By offering a $99 lifetime membership for the lowest level of publication, PeerJ offers hope to the junior scholar or graduate student to pursue projects on their own or with a few partners without worrying about how to pay for open access publication. Institutions could more readily afford to pay even $250 a year for highly productive researchers who were not doing peer review than the $1000+ publication fee for several articles a year. As above, some are skeptical that PeerJ can afford to publish at those rates, but if it is possible, that would help make open access more fair and equitable for everyone.

Conclusion

Open access with low-cost paid up front could be very advantageous to researchers and institutional  bottom lines, but only if the quality of articles, peer reviews, and science is very good. It could provide a social model for publication that will take advantage of the web and the network effect for high quality reviewing and dissemination of information, but only if enough people participate. The network effect that made Wikipedia (for example) so successful relies on a high level of participation and engagement very early on to be successful [Davis]. A community has to build around the idea of PeerJ.

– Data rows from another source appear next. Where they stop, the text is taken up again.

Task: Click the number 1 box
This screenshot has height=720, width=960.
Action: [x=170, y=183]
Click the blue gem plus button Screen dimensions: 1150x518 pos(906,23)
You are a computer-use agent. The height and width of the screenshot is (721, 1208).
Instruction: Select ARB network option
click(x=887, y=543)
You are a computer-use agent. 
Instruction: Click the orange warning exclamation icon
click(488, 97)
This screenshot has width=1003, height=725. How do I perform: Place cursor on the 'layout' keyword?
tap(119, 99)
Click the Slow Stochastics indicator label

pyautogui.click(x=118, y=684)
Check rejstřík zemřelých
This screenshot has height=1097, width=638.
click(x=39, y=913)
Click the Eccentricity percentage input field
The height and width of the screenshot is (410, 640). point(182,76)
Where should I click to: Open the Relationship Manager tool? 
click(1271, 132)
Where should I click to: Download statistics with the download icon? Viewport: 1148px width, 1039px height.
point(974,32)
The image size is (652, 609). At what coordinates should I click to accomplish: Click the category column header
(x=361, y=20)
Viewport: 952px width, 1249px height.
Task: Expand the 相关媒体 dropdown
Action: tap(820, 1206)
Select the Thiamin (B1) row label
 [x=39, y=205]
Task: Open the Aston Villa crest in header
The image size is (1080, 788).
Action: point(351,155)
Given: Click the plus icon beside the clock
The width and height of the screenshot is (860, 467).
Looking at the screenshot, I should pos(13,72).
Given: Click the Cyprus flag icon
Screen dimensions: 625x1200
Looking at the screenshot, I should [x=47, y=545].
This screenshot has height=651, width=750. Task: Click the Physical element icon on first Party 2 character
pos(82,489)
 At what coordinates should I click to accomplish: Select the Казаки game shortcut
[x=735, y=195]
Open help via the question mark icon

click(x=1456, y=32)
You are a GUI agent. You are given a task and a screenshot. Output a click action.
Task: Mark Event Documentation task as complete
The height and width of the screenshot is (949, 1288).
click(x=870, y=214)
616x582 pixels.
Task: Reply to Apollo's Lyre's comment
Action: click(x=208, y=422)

In almost the opposite method, but looking to achieve the same effect, this last week the Sponsoring Consortium for Open Access Publishing in Particle Physics (SCOAP3) announced that after years of negotiations they are set to convert publishing in that field to open access starting in 2014. 10 This means that researchers (and their labs) would not have to do anything special to publish open access and would do so by default in the twelve journals in which most particle physics articles are published. The fees for publication will be paid upfront by libraries and funding agencies.

So is it better to start a whole new platform, or to work within the existing system to create open access? If open (and through a commenting s system, ongoing) peer review makes for a lively and engaging network and low-cost open access  makes publication cheaper, then PeerJ could accomplish something extraordinary in scholarly publishing. But until then, it is encouraging that organizations are working from both sides.

  1. Brantley, Peter. “Scholarly Publishing 2012: Meet PeerJ.” PublishersWeekly.com, June 12, 2012. http://www.publishersweekly.com/pw/by-topic/digital/content-and-e-books/article/52512-scholarly-publishing-2012-meet-peerj.html.
  2. Davis, Phil. “PeerJ: Silicon Valley Culture Enters Academic Publishing.” The Scholarly Kitchen, June 14, 2012. http://scholarlykitchen.sspnet.org/2012/06/14/peerj-silicon-valley-culture-enters-academic-publishing/.
  3. Hoyt, Jason. “What Does the ‘J’ in ‘PeerJ’ Stand For?” PeerJ Blog, August 22, 2012. http://blog.peerj.com/post/29956055704/what-does-the-j-in-peerj-stand-for.
  4. http://scholarlykitchen.sspnet.org/2012/06/14/is-peerj-membership-publishing-sustainable/
  5. Brantley
  6. Wennerås, Christine, and Agnes Wold. “Nepotism and sexism in peer-review.” Nature 387, no. 6631 (May 22, 1997): 341–3.
  7. For an ingenious way of demonstrating this, see Leek, Jeffrey T., Margaret A. Taub, and Fernando J. Pineda. “Cooperation Between Referees and Authors Increases Peer Review Accuracy.” PLoS ONE 6, no. 11 (November 9, 2011): e26895.
  8. Mainguy, Gaell, Mohammad R Motamedi, and Daniel Mietchen. “Peer Review—The Newcomers’ Perspective.” PLoS Biology 3, no. 9 (September 2005). http://www.ncbi.nlm.nih.gov/pmc/articles/PMC1201308/.
  9. Crotty, David. “Are University Block Grants the Right Way to Fund Open Access Mandates?” The Scholarly Kitchen, September 13, 2012. http://scholarlykitchen.sspnet.org/2012/09/13/are-university-block-grants-the-right-way-to-fund-open-access-mandates/.
  10. Van Noorden, Richard. “Open-access Deal for Particle Physics.” Nature 489, no. 7417 (September 24, 2012): 486–486.